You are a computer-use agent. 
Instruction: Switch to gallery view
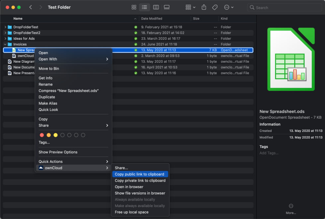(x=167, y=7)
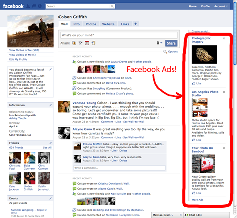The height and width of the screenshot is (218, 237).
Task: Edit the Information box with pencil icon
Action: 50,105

...

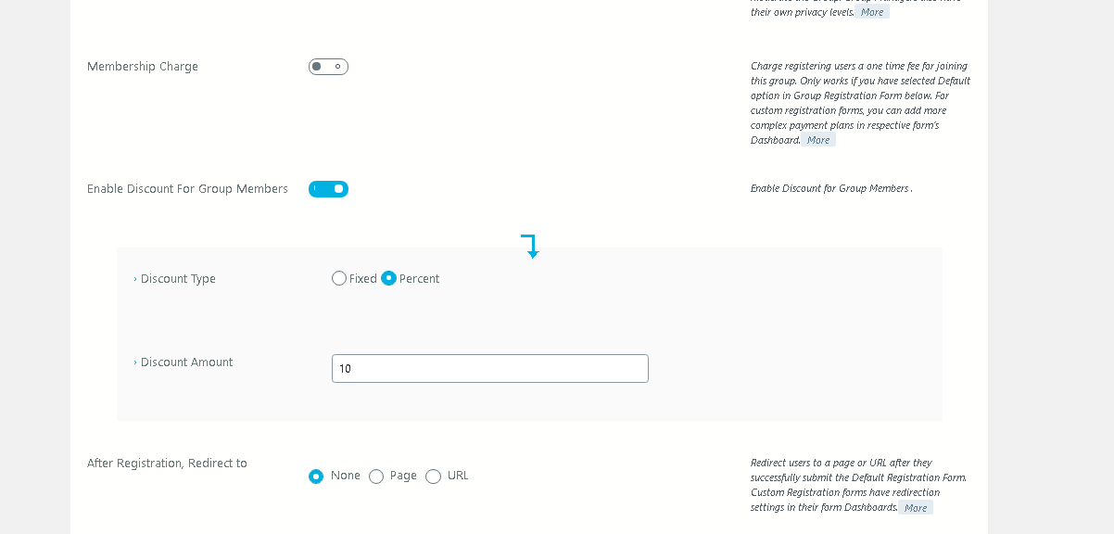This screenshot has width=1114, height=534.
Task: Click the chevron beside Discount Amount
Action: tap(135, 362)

Job: Write out the data from the line containing "You are a computer-use agent." up to and including the line containing "Action: 50,105", keeping each line exactly as it appears. Leave the pictures out of your answer.

Worked answer:
You are a computer-use agent. 
Instruction: Switch to gallery view
(x=167, y=7)
The height and width of the screenshot is (218, 237).
Task: Edit the Information box with pencil icon
Action: 50,105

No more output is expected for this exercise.